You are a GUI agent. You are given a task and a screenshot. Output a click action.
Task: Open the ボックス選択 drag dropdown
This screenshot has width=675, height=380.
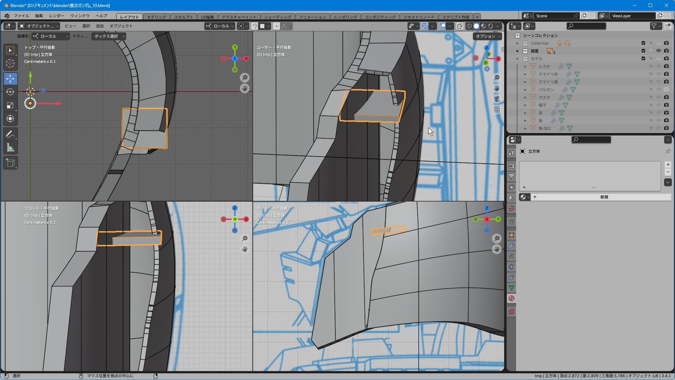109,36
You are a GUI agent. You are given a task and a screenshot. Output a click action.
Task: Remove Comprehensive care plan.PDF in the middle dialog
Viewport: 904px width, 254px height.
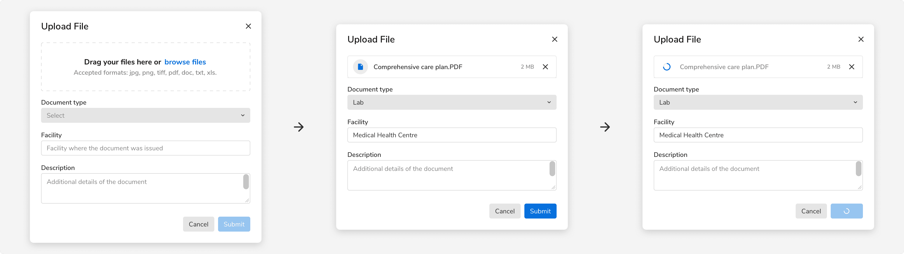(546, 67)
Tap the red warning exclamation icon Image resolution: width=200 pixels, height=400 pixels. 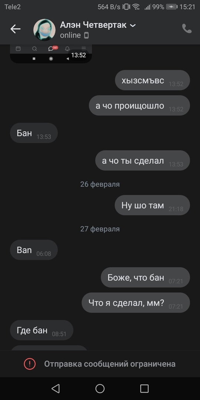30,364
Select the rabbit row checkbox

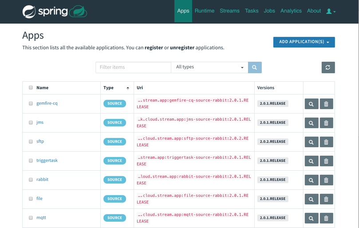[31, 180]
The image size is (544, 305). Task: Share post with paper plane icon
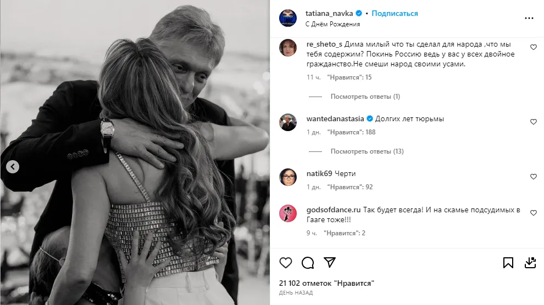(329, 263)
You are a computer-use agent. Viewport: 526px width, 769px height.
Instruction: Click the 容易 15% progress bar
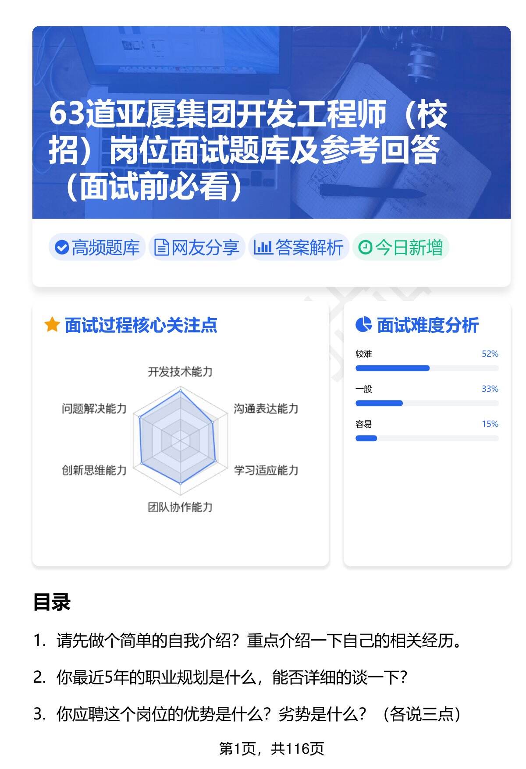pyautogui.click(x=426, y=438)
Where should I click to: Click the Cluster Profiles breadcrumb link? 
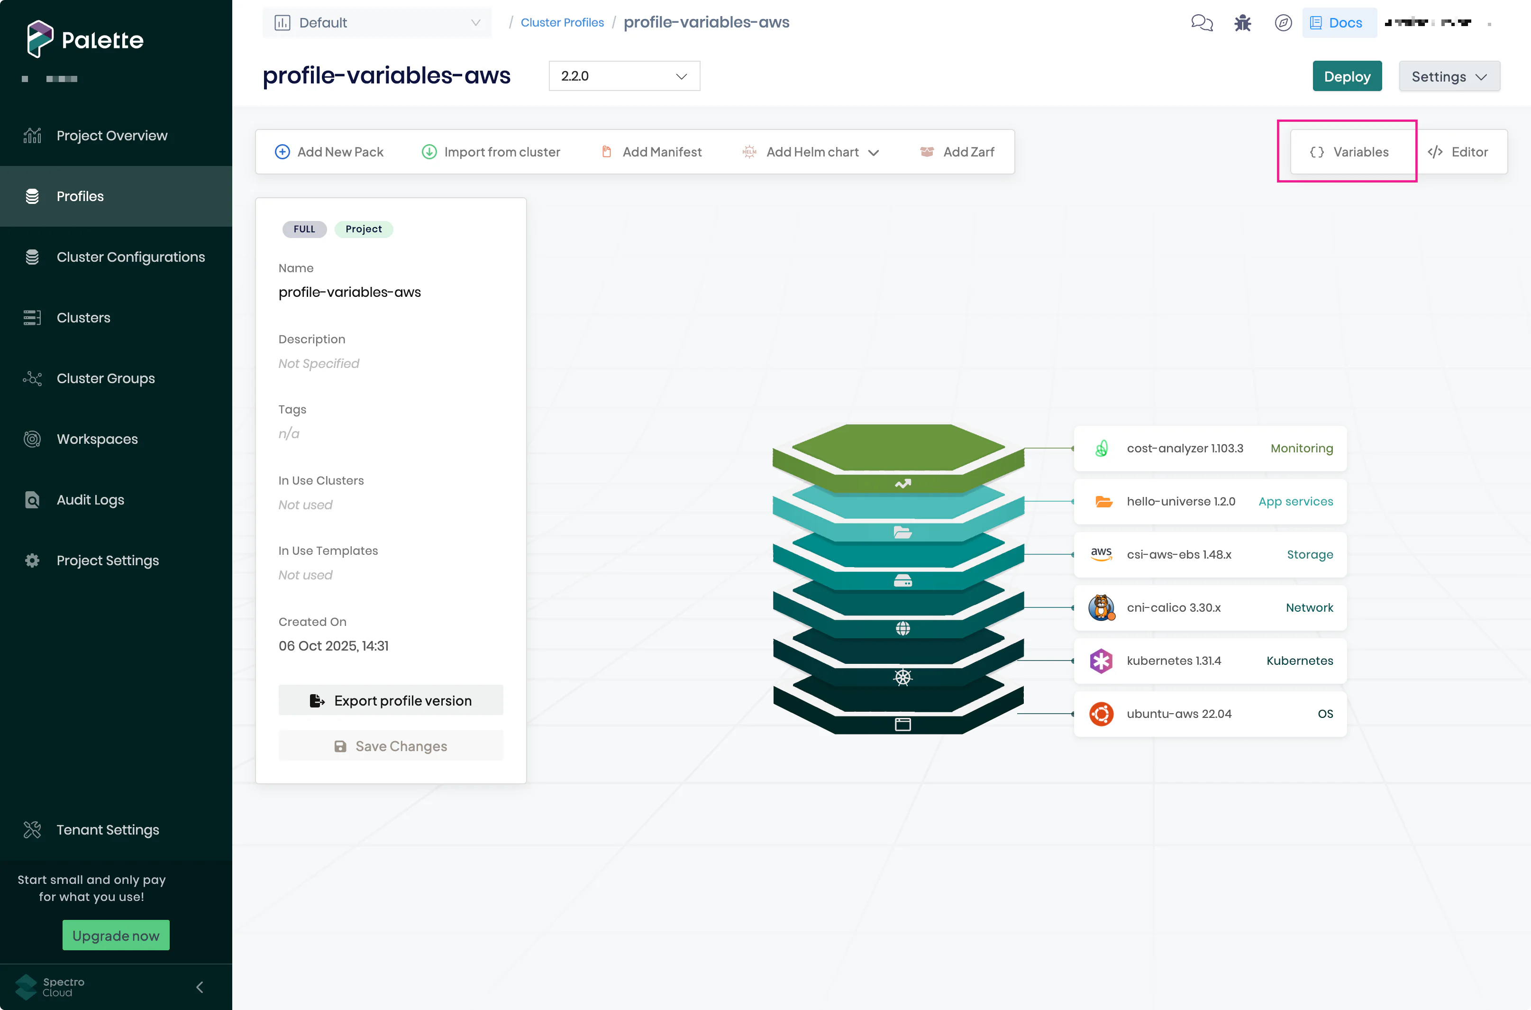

※ ※ ※

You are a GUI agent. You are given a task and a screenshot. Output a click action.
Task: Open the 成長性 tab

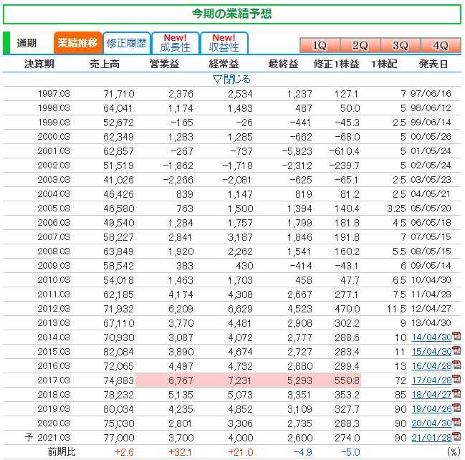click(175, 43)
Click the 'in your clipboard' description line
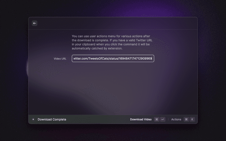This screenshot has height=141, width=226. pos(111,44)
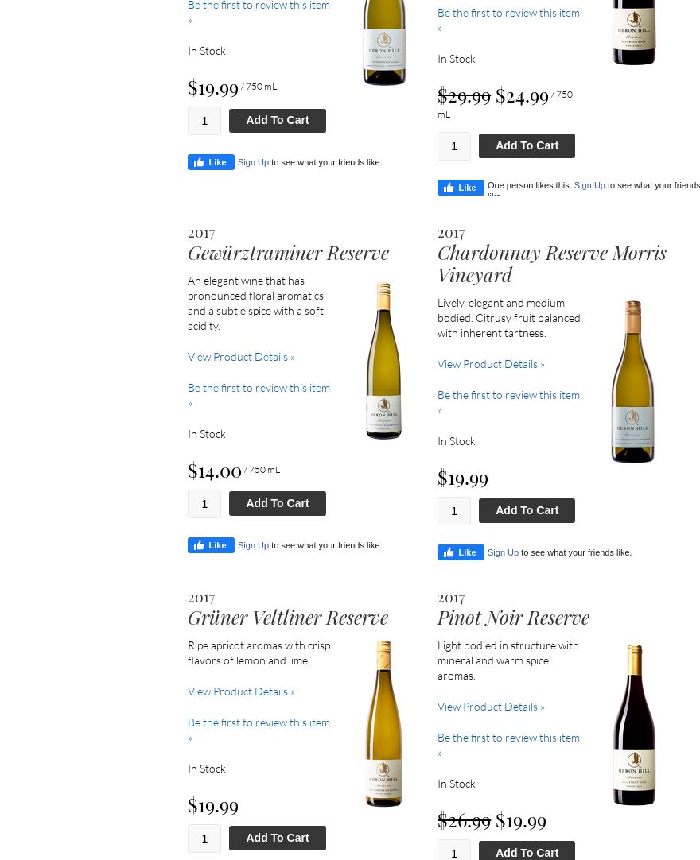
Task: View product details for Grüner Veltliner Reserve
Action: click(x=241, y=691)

※ ※ ※

_Work to do:_
Please lay out the listing from the line with "You are a computer-use" to the line with "Where should I" as a Markdown table with the columns Row and Listing line, skipping blank lines and leaving out the pictures.

_Response:_
| Row | Listing line |
|---|---|
| 1 | You are a computer-use agent. Viewport: 526px width, 769px height. |
| 2 | Instruction: Click the 容易 15% progress bar |
| 3 | pyautogui.click(x=426, y=438) |
| 4 | Where should I click to: Click the Cluster Profiles breadcrumb link?  |